* _Directive_:
Repeat the lines from the one containing "Screen dimensions: 1243x952" up to and including the one containing "pos(349,831)".

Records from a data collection
◆ ◆ ◆ ◆ ◆
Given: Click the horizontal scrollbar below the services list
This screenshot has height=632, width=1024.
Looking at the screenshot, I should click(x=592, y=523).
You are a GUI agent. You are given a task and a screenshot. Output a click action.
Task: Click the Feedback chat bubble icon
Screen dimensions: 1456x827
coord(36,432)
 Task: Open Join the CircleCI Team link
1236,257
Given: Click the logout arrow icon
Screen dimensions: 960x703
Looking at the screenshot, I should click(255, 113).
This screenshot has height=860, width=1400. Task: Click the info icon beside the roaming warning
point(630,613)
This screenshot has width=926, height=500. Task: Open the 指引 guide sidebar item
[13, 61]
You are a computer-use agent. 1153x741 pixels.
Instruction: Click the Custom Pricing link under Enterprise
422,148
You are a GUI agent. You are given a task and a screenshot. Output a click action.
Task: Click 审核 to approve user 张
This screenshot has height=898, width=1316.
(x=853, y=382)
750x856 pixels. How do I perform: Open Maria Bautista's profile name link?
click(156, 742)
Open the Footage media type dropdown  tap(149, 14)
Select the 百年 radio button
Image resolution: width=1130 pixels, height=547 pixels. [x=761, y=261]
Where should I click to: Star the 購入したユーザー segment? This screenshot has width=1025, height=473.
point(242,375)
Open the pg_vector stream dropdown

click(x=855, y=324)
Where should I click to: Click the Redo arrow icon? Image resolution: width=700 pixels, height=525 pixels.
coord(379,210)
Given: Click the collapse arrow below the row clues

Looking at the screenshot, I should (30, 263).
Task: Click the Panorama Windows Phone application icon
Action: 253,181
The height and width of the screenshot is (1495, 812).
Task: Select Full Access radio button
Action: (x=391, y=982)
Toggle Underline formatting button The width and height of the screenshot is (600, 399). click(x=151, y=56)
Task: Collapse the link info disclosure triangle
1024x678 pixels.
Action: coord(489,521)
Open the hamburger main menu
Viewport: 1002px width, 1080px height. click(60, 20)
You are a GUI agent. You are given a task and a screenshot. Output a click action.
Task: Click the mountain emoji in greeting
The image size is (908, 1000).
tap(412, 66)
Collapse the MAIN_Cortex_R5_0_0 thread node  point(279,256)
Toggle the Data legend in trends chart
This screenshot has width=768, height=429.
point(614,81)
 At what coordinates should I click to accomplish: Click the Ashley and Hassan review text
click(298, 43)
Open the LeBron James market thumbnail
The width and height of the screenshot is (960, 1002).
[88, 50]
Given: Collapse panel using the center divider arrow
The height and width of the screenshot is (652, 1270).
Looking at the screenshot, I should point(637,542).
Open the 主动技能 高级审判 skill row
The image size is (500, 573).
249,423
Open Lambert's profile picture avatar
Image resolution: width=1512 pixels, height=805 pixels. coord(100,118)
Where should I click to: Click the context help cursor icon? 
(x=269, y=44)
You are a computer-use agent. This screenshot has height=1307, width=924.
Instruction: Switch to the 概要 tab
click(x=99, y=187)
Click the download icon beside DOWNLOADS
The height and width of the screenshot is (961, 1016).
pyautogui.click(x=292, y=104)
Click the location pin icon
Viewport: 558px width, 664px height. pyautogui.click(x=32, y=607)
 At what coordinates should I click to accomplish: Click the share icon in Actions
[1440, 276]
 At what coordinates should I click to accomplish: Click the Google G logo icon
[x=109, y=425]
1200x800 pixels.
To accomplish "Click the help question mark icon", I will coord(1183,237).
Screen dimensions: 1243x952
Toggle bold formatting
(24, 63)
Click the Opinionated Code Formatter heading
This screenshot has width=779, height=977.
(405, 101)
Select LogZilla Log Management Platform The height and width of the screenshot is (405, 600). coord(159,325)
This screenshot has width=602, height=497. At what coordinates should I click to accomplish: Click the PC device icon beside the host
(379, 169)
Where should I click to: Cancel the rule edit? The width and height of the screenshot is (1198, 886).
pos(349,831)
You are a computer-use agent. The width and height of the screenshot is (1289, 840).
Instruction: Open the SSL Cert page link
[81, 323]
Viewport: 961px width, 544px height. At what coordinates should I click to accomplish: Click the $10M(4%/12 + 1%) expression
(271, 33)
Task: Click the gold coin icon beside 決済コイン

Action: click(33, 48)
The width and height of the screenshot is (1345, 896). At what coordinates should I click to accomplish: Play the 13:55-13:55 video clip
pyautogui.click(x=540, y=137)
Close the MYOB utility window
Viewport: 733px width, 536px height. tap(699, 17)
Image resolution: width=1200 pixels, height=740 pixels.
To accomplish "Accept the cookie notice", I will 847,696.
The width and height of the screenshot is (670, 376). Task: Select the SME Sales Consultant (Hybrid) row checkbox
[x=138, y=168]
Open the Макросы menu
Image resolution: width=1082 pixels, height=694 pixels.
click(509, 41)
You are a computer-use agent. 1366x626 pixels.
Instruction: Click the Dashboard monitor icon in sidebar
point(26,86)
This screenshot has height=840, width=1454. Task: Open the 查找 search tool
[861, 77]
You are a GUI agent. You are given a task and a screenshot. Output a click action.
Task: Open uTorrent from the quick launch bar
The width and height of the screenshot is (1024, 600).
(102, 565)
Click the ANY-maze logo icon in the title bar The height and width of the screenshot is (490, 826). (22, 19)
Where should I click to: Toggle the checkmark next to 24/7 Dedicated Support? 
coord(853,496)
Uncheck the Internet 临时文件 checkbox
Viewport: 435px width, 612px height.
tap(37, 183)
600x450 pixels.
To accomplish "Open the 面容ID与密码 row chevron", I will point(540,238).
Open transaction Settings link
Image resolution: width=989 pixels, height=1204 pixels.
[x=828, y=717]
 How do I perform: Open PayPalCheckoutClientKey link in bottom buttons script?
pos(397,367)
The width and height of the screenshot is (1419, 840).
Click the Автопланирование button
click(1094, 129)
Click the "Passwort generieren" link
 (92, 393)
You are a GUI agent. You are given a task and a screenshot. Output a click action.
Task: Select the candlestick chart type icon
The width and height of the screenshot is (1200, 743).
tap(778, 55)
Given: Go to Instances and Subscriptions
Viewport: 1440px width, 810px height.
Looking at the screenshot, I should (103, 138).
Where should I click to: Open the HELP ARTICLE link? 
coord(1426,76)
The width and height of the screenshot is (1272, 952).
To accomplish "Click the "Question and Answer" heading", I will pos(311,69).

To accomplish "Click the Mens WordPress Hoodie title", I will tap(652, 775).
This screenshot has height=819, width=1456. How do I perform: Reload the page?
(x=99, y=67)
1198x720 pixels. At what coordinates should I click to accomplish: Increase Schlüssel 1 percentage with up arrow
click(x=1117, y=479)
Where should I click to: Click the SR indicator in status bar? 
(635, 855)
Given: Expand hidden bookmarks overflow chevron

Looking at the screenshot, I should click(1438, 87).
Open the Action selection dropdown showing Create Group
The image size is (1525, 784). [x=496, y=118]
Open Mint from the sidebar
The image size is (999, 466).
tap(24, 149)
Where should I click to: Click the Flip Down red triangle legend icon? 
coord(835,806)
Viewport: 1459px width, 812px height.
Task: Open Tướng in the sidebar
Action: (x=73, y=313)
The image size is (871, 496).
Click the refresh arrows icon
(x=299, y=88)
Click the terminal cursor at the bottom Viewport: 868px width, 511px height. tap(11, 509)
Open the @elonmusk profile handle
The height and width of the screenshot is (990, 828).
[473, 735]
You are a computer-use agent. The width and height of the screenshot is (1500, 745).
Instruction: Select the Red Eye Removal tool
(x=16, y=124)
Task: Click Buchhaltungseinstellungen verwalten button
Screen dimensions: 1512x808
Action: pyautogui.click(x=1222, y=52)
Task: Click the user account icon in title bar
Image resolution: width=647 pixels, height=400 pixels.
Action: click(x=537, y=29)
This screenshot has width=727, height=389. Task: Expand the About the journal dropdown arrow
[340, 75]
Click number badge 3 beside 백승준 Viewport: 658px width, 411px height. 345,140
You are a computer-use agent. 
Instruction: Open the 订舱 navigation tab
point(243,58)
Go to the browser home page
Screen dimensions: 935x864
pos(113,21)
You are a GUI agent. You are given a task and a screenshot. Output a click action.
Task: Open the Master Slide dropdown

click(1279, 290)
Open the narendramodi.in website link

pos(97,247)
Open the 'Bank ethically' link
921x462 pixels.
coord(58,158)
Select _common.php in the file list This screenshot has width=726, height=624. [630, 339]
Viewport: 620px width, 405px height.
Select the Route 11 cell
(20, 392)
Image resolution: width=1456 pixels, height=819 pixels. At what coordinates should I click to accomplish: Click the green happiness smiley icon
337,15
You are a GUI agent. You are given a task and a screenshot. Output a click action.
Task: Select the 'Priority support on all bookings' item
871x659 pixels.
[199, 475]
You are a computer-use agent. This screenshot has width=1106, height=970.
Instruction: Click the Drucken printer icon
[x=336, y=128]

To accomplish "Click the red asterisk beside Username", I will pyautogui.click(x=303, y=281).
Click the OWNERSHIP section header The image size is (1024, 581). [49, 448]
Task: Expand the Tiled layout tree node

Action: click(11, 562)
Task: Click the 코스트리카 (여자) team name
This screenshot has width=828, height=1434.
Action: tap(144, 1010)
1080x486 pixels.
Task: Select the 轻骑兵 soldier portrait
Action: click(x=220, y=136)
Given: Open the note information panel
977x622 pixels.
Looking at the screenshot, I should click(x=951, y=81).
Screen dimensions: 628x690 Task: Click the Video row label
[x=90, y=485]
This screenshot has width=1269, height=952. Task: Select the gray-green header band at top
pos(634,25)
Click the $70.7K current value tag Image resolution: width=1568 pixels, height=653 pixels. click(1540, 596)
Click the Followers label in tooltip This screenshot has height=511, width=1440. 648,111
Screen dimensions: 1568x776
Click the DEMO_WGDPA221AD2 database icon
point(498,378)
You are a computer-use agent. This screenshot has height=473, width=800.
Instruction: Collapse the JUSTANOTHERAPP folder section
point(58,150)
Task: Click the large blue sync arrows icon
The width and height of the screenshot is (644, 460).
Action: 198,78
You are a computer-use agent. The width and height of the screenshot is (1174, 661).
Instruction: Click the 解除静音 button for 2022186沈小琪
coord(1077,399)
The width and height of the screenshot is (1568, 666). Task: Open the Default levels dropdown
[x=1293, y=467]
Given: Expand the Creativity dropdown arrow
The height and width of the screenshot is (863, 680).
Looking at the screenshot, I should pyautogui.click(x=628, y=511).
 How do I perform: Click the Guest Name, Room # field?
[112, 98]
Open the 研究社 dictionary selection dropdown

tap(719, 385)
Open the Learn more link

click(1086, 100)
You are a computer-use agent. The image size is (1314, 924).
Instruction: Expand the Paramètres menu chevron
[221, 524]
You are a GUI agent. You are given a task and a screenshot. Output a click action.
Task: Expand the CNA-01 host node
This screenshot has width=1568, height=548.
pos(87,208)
◆ ◆ ◆ ◆ ◆
* _Exercise output_:
Screen dimensions: 1243x952
Toggle bold formatting
(24, 63)
Click the Opinionated Code Formatter heading
This screenshot has width=779, height=977.
(405, 101)
Select LogZilla Log Management Platform The height and width of the screenshot is (405, 600). coord(159,325)
This screenshot has width=602, height=497. At what coordinates should I click to accomplish: Click the PC device icon beside the host
(379, 169)
Where should I click to: Cancel the rule edit? The width and height of the screenshot is (1198, 886).
pos(349,831)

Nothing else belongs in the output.